§ **Material for the task**:
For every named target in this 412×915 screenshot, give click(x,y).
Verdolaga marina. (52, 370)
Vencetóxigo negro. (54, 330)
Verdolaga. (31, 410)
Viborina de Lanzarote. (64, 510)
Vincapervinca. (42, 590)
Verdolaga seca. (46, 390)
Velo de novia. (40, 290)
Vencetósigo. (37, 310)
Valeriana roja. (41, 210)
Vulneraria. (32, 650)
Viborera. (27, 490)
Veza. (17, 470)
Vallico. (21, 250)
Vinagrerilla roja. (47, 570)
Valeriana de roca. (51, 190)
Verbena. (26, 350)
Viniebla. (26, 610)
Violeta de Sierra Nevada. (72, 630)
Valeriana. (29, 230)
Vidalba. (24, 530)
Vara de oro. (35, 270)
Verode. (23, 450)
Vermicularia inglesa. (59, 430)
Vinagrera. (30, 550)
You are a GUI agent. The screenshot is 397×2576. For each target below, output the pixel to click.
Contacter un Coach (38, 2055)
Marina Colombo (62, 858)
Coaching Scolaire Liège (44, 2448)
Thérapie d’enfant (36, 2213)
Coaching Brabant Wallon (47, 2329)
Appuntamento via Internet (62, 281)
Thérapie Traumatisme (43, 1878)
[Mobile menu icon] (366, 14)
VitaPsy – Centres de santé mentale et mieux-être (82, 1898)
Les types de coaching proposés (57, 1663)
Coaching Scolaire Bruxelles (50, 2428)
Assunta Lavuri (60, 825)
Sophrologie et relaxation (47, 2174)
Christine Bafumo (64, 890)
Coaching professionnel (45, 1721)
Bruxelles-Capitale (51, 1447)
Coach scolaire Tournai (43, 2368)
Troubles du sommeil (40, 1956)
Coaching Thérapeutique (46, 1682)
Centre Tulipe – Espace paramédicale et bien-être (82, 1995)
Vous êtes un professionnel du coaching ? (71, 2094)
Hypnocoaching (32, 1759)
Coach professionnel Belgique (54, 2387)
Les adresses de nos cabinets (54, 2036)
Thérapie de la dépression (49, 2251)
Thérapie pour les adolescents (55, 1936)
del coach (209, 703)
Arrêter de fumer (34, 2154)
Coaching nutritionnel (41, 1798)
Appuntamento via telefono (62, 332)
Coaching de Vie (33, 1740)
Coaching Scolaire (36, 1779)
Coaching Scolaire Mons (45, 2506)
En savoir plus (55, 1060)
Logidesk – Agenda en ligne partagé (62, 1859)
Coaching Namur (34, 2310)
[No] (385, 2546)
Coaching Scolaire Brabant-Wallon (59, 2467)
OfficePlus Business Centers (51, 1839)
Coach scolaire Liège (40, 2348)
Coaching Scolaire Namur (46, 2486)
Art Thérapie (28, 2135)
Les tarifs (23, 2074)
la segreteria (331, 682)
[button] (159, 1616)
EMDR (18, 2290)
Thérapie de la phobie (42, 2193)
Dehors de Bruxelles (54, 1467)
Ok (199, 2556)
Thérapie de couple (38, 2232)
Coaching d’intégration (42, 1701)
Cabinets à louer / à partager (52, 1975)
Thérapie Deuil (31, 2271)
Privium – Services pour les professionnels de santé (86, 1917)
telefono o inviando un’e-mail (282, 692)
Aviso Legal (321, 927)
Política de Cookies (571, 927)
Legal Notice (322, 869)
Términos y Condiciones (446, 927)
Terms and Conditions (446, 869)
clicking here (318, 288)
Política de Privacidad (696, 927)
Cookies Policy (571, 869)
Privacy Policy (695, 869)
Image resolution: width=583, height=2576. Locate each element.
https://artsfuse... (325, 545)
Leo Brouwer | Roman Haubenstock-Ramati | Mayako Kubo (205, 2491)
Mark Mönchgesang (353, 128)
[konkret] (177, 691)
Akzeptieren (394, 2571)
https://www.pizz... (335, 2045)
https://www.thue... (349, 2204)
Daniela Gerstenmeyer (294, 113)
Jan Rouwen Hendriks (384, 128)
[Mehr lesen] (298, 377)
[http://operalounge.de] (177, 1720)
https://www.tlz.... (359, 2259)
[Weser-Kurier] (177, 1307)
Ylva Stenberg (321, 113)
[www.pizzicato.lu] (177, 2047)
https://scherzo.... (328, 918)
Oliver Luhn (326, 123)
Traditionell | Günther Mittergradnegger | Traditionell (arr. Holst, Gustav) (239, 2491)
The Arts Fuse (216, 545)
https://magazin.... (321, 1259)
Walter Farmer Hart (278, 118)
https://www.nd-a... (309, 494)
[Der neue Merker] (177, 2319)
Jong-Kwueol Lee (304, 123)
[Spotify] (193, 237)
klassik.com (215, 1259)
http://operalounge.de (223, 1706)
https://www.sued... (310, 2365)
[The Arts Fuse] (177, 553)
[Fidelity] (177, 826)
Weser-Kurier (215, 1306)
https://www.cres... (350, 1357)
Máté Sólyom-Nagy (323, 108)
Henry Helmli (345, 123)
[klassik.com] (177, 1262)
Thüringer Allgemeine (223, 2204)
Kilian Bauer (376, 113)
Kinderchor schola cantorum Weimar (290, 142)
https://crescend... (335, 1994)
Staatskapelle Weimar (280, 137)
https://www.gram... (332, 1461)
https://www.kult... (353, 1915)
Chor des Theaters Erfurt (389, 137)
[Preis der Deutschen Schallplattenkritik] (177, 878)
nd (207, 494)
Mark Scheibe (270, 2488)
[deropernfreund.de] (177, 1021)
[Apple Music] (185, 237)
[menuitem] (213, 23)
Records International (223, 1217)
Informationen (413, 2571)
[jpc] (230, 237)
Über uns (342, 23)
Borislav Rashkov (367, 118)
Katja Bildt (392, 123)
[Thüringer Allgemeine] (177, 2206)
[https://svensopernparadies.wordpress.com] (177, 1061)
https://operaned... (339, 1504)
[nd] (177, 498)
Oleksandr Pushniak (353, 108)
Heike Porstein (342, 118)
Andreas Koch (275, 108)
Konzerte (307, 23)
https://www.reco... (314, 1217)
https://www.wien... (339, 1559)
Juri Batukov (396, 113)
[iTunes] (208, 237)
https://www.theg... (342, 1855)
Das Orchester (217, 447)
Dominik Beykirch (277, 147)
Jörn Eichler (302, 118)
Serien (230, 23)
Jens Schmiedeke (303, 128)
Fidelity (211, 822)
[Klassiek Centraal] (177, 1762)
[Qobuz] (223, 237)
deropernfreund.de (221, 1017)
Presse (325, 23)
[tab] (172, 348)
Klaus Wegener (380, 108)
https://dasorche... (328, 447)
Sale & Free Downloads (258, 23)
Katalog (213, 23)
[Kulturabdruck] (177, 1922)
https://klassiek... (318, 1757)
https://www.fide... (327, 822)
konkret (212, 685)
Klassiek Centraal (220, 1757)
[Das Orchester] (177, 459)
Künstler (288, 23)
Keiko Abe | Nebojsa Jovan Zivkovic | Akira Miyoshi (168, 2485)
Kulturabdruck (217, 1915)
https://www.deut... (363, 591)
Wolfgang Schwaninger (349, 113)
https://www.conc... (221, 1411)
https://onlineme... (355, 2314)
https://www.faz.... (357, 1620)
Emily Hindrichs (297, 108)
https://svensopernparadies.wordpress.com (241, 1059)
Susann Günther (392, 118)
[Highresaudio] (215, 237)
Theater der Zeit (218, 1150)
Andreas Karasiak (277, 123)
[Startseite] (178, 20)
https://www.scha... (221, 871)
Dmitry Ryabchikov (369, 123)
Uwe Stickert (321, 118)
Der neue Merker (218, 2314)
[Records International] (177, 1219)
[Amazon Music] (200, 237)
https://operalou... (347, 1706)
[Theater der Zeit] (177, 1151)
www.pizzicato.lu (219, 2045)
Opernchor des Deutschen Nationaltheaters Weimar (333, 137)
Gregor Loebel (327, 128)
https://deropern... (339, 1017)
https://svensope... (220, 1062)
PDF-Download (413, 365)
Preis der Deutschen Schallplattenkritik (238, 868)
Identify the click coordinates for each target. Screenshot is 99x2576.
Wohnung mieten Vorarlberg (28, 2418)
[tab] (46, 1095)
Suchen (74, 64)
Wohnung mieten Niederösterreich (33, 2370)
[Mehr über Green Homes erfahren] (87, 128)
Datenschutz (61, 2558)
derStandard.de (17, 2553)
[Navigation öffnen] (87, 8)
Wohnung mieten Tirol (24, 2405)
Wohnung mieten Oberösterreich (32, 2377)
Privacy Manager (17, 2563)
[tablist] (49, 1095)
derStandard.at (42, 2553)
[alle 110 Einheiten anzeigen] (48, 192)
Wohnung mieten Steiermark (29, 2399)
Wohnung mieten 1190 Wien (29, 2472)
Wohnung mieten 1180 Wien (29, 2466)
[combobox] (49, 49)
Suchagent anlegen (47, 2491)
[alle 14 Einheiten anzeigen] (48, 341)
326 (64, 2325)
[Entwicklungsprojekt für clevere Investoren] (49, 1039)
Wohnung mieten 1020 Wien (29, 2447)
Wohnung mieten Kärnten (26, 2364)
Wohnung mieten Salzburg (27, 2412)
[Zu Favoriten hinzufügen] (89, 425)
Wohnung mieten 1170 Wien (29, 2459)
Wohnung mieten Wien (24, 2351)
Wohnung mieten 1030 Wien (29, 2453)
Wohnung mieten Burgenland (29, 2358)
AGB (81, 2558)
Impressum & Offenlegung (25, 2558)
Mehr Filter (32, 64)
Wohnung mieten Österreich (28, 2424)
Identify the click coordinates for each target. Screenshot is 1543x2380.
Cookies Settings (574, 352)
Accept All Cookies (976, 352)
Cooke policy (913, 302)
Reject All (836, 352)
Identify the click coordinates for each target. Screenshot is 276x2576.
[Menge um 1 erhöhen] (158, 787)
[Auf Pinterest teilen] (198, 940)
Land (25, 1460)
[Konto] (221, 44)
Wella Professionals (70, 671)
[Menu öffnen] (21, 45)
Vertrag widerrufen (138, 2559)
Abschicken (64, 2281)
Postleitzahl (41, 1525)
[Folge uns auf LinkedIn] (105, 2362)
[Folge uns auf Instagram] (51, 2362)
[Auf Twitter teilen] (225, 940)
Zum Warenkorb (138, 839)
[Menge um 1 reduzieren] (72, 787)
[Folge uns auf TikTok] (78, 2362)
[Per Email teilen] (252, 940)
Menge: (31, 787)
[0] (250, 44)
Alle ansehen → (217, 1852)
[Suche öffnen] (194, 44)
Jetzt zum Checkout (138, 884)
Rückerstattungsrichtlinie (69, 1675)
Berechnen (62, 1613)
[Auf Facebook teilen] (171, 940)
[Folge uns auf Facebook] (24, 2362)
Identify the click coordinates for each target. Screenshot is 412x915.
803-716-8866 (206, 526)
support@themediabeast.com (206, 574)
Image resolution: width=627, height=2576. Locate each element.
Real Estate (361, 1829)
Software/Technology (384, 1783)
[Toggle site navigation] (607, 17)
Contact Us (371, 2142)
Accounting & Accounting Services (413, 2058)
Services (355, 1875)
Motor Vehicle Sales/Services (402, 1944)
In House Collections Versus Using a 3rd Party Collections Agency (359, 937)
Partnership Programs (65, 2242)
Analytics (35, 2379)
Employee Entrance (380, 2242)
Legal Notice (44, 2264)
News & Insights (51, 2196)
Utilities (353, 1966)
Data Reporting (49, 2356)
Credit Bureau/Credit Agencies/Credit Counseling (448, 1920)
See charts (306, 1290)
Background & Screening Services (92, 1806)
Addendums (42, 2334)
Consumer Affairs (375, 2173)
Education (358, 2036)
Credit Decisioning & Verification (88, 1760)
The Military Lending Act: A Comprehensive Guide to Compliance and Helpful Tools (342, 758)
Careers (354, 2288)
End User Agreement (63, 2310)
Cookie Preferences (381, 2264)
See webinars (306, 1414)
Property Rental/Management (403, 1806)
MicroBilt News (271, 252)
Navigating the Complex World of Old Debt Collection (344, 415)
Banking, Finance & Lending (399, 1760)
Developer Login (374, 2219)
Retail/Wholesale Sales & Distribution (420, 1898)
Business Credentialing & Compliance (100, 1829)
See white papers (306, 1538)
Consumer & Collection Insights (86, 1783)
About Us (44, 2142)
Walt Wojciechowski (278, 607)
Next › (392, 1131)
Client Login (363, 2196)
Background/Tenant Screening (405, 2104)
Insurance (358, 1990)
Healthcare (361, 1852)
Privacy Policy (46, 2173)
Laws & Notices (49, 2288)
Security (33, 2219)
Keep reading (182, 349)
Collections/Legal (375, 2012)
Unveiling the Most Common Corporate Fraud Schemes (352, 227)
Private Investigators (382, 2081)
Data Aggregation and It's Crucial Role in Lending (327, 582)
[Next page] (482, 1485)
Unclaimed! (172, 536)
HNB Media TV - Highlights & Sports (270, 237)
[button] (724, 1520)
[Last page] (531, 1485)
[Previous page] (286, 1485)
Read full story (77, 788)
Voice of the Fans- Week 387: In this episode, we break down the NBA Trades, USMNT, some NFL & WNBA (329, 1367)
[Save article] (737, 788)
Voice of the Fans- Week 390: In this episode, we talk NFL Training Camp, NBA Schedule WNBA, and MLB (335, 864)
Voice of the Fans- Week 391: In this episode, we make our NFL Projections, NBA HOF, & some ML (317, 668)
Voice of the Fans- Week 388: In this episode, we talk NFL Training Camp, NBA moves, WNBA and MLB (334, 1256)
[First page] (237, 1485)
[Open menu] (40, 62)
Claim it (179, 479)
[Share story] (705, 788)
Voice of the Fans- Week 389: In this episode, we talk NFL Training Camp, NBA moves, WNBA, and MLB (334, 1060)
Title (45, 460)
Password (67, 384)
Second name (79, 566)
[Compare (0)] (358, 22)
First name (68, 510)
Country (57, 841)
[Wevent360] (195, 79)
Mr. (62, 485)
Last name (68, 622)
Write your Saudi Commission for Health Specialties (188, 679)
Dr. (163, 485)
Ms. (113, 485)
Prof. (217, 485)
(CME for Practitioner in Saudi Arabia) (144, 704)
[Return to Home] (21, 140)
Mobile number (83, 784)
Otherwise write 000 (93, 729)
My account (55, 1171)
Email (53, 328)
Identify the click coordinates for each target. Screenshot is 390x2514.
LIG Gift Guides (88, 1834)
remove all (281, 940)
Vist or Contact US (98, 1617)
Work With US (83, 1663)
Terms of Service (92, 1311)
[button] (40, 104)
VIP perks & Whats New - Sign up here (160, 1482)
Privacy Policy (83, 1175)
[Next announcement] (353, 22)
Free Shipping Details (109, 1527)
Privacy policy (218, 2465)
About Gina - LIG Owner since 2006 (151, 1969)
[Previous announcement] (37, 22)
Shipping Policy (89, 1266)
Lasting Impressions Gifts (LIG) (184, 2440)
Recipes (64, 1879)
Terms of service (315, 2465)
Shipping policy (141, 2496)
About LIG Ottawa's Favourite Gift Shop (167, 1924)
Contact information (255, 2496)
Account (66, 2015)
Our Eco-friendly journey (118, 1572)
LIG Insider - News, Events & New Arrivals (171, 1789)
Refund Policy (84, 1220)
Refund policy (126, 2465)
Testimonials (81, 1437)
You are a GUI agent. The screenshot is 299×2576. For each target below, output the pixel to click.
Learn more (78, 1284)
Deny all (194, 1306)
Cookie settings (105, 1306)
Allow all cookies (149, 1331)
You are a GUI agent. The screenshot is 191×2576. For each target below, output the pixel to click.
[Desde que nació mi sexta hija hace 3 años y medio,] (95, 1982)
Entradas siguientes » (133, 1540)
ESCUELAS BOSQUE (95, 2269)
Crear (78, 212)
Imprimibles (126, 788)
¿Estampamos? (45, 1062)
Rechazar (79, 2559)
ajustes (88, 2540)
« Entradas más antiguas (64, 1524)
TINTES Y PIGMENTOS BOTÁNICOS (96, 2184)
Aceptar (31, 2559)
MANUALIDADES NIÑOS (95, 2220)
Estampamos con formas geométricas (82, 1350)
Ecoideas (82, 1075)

§ **About this exercise**: Within the material above, output exactly the lines from the one with "[Folge uns auf Facebook] (24, 2362)" through the one with "Data Reporting (49, 2356)", end lines included, and nothing besides.

§ **The completed task**:
[Folge uns auf Facebook] (24, 2362)
Identify the click coordinates for each target. Screenshot is 412x915.
803-716-8866 (206, 526)
support@themediabeast.com (206, 574)
Image resolution: width=627, height=2576. Locate each element.
Real Estate (361, 1829)
Software/Technology (384, 1783)
[Toggle site navigation] (607, 17)
Contact Us (371, 2142)
Accounting & Accounting Services (413, 2058)
Services (355, 1875)
Motor Vehicle Sales/Services (402, 1944)
In House Collections Versus Using a 3rd Party Collections Agency (359, 937)
Partnership Programs (65, 2242)
Analytics (35, 2379)
Employee Entrance (380, 2242)
Legal Notice (44, 2264)
News & Insights (51, 2196)
Utilities (353, 1966)
Data Reporting (49, 2356)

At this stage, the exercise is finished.